I am not very familiar with Linux but i did manage to configure 2.6.32-gentoo-r7 and get my system to start.

However watching the messages on boot and then looking at the log (dmesg?) i see possible problems that I do not seem to be able to track down.

They are:

1.) udevd[13417] udevd missing sysfs feature please update the kernel or disable the kernel's CONFIG_SYSFS_DEPRECATED option; udev may fail to work correctly

2.) Some local filesystem failed to mount

3.) NVIDIA:  module license "NVIDIA" taints kernel.

Disabling lock debugging due to kernel taint.

The system is an I7 930 on a Gigabyte GA-x58A-UD3R motherboard with 6 GBs triple channel memory and a 1 Tb WD Sata 3 HD.

Any thoughts?

Thanks

jay

----------

## erik258

Welcome to linux, and to gentoo.  Good choice.  

1) as it says, turn off CONFIG_SYSFS_DEPRECATED and this should go away.  Chances are udev is working fine, and it's just cosmetic. 

2) compare the output of the mount command with /etc/fstab.  you should be able to see a discrepancy between what is mounted and what is supposed to be mounted.  If not, post both up here and we'll take a look.

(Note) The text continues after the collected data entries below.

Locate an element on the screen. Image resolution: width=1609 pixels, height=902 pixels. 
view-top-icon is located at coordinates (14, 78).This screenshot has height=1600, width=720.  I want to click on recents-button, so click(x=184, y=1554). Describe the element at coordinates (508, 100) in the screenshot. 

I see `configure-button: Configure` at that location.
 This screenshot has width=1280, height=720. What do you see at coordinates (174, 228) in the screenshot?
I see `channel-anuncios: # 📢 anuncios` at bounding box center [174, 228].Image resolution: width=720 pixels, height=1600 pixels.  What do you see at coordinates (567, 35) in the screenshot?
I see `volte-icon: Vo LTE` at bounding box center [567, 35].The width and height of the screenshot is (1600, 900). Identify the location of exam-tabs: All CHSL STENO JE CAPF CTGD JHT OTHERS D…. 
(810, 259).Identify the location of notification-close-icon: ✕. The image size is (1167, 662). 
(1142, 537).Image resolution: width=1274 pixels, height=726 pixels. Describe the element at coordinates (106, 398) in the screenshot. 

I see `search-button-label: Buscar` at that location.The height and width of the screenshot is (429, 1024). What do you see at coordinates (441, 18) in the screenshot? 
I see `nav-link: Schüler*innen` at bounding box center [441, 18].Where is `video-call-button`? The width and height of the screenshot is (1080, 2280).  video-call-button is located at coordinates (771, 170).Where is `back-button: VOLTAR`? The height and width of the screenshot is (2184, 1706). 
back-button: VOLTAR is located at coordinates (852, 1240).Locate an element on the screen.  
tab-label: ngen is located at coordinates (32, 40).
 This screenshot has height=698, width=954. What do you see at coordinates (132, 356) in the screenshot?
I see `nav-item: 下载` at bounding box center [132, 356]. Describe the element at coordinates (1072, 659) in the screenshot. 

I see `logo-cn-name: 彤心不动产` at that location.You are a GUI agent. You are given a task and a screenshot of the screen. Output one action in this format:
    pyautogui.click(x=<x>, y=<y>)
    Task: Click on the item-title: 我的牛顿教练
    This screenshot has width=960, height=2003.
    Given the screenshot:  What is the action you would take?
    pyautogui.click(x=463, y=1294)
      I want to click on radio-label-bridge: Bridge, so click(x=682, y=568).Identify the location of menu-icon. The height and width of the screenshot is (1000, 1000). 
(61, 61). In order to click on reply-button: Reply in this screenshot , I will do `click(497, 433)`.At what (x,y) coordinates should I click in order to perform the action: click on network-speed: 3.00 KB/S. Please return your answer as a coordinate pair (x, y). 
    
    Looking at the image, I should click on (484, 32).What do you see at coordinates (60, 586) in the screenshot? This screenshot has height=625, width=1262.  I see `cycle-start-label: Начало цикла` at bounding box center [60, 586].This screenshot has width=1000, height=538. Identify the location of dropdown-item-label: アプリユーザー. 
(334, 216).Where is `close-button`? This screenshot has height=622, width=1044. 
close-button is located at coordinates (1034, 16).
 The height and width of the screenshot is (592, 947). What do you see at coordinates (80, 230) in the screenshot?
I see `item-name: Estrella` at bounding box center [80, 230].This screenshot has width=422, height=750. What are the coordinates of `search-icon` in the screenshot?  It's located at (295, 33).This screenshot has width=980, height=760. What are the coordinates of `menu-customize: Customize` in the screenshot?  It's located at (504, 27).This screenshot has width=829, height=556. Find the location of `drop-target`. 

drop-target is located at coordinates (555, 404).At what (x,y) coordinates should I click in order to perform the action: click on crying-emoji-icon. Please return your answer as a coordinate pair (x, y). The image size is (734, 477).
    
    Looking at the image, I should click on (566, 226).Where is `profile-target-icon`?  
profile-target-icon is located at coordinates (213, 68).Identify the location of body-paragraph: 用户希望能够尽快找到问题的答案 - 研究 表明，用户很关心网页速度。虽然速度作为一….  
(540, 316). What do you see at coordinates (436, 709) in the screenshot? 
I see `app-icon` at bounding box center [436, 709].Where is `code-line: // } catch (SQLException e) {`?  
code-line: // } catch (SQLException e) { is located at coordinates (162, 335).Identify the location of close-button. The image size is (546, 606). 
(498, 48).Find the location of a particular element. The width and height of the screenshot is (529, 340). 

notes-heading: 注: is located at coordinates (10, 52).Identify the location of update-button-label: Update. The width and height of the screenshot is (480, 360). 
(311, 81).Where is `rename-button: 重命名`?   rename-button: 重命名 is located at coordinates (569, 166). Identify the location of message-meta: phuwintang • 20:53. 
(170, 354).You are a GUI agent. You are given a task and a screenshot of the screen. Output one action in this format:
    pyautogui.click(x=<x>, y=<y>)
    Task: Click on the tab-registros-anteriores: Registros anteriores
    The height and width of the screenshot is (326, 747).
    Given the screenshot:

3) This is fine, nvidia doesn't release open source drivers, and so their drive 'taints' the kernel because the kernel developers can't be sure it's safe.  Apparently, since they don't have the source to that modules, they also can't debug locking.  But this is to be expected and not a problem.  If it really bugs you, you can use the open 'nv' X driver instead, but don't expect it to perform as well.

----------

## idella4

 *Quote:*   

> 
> 
> 2.) Some local filesystem failed to mount 
> 
> 

 

Do as jaylm3 says

This is fairly harmless.  It can happen when there is something discrepant between your fstab settings and other bootup processes

The main sources are having the wrong folder quoted in fstab for a device, having the wrong file system type quoted.

It may occur if you have something not quite right in the kernel config file system settings for the file system it's attempting to mount.

There are others

enter  mount by itself and observe, repost

----------